While it is fair to say this does not appear to be historically borne out by US WWII experience, it must also be pointed out that this problem could be charged to the replacement system in place at that time, which was described in postwar studies as "the numbers racket" and bitterly indicted for its failures both at the replacement depot and in keeping units on the line without rest for much longer than they should have been. The British Army did much better in this particular area. The Wehrmacht's system hasn't apparently been studied much (perhaps the records are lost?), but as any Russian soldier could attest, despite continual defeats since Stalingrad the Germans grew in technical proficiency despite shrinking in numbers.
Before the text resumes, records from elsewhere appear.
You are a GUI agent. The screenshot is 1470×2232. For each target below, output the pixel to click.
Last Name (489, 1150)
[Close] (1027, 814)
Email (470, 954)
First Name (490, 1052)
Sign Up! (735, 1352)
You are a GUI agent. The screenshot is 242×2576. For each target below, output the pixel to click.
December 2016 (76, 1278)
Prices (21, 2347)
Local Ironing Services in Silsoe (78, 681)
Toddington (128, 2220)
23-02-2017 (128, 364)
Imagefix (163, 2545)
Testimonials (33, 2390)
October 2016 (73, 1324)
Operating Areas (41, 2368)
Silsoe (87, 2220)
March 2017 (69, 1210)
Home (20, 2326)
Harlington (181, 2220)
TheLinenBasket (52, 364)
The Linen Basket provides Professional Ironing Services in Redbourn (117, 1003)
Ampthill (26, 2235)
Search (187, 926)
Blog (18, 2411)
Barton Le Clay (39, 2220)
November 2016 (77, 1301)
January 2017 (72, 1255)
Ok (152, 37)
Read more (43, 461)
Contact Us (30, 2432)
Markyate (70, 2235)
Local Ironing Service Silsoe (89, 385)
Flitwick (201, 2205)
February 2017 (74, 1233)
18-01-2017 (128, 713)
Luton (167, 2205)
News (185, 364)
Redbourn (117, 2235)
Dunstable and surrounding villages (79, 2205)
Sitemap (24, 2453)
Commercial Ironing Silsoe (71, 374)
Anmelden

Much of the commentary about the collapse of the skill level in German forces in WWII misses a key point that rather than a collapse of regular army or Waffen SS units' skills, it was based on the fact that they were encountering a totally new set of troops, the Volksgrenadiers and other ad-hoc creations being new and not of the same calibur.
(moreso, isn't "steel my soldiers hearts" about a US division on and after D-Day? That's scarcely the start of the war - the US war, perhaps, but not the allied war in Europe)
It
is the start of large-scale ground combat for the Western Allies. This is a telling point, actually. The British Army had not committed large numbers of its troops to the Med mainly because of US threats to send all their people to the Pacific if the Brits weren't going to get serious about a cross-Channel invasion, and frankly the Brits hadn't done particularly well up to that point in the war; their major victory at El Alamein was against an outmanned and chronically undersupplied Afrika Corps which had nonetheless driven them back almost to the gates of Alexandria, they surrendered to a numerically inferior Japanese army in Singapore and Malaya, and they hadn't demonstrated much of killer instinct during the pursuit of the Afrika Corps or fighting in Tunisia, Sicily, and Italy. The US Army had not committed a significant fraction of its strength to these same operations either, nor had it performed particularly brilliantly in Operation Torch or Tunisia. It fell to the US Navy to save the landings at Sicily and Anzio when German tanks reached the beaches in both operations. (Good as the Tiger and Panther were, getting hit by a 5" Common round from a naval gun was, and still is, a death sentence to a tank.)
Until D-Day the majority of the troops the Western Allies had were not committed to operations and had no real combat experience. So, it may not have been the start of the war in Europe, but it was the real start of the ground war.